Problem to solve » The records that follow need to be printed exactly. Leave out each image.

Record extracts »
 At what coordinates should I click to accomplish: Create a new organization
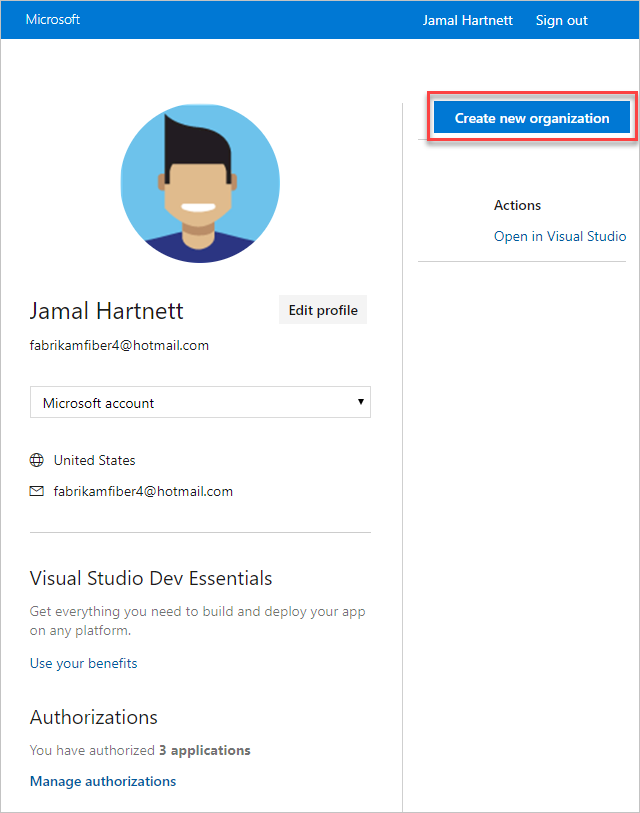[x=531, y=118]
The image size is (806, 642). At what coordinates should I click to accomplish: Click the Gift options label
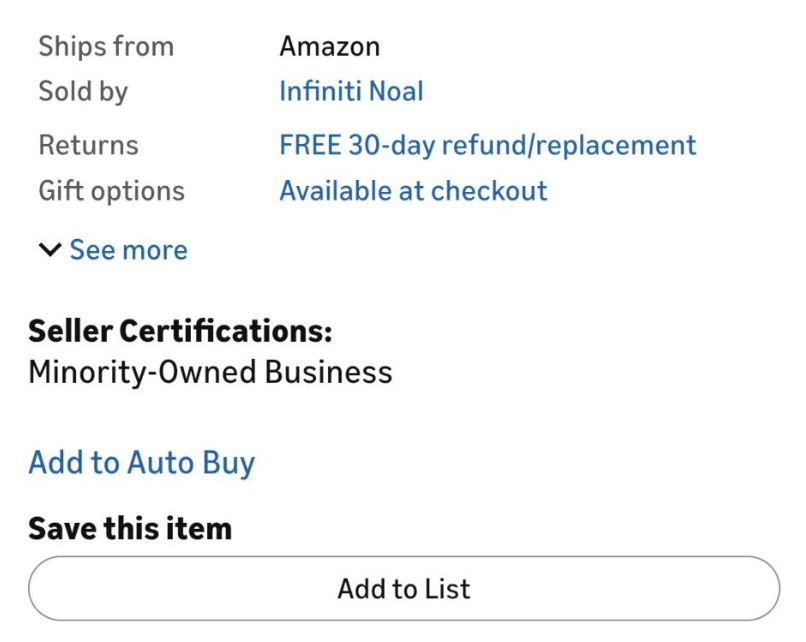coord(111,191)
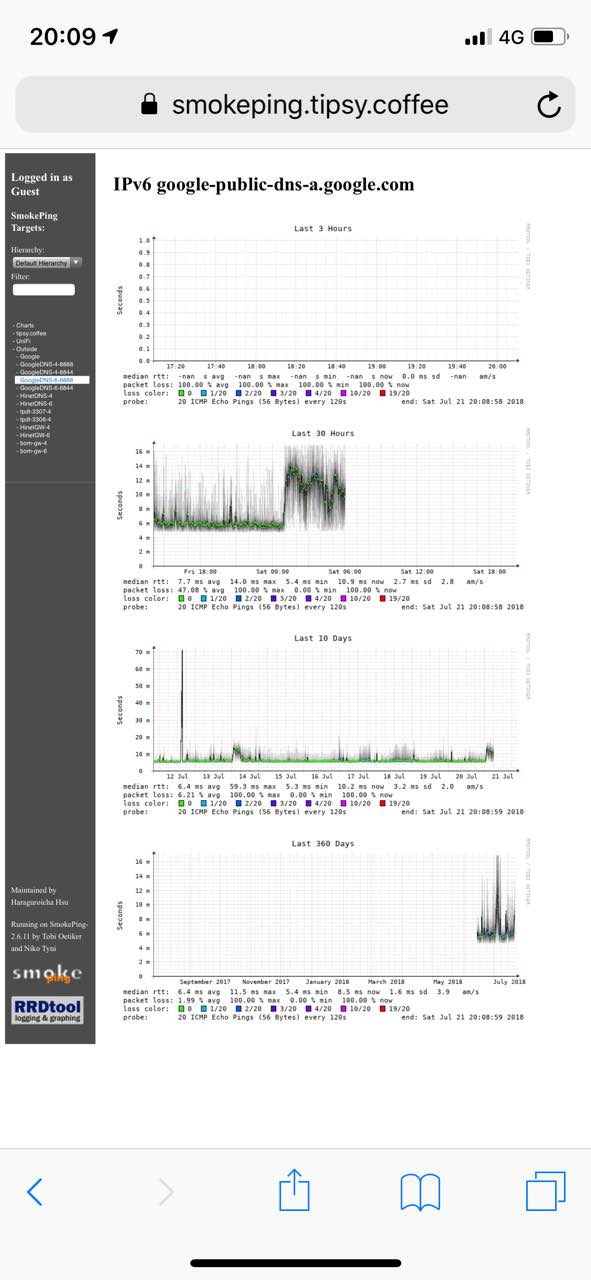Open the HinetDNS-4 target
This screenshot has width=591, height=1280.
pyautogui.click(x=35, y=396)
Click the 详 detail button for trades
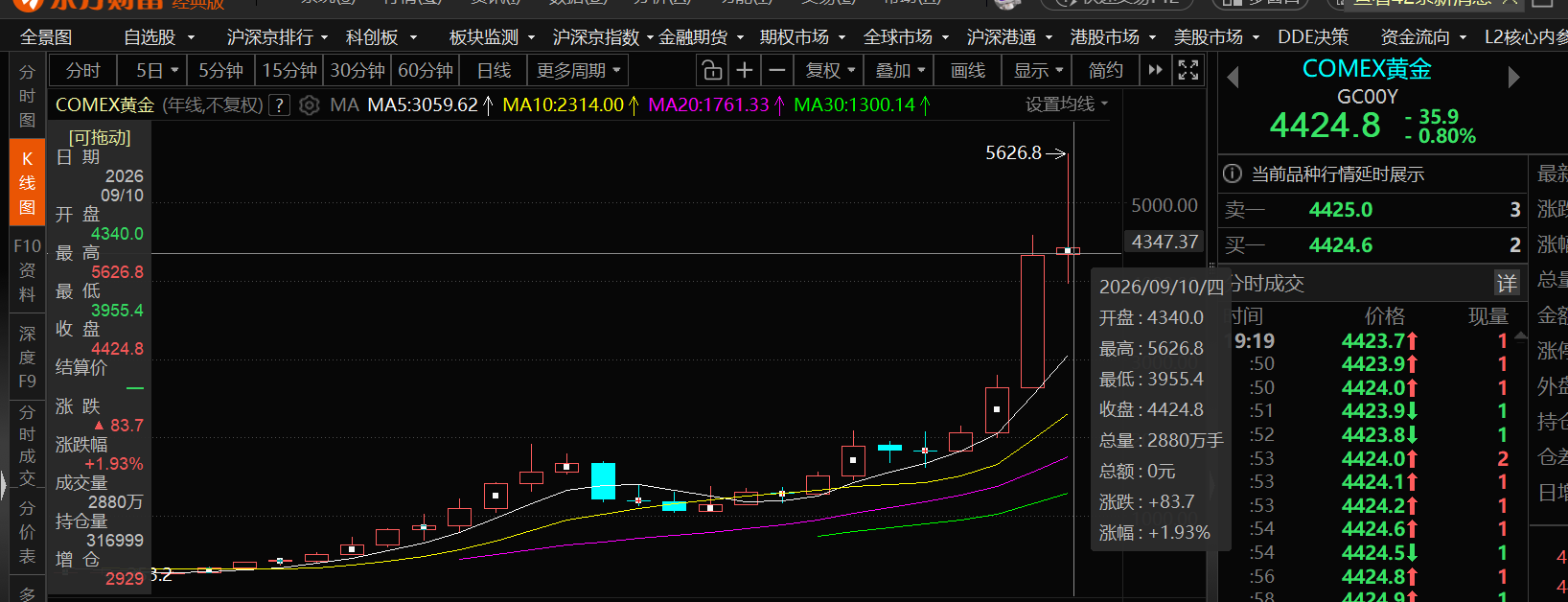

Task result »
 At what coordinates should I click to accomplish: Create a new organization
[x=531, y=118]
The image size is (806, 642). At what coordinates should I click to accomplish: Click the Gift options label
coord(111,191)
Open the HinetDNS-4 target
This screenshot has width=591, height=1280.
pyautogui.click(x=35, y=396)
Click the 详 detail button for trades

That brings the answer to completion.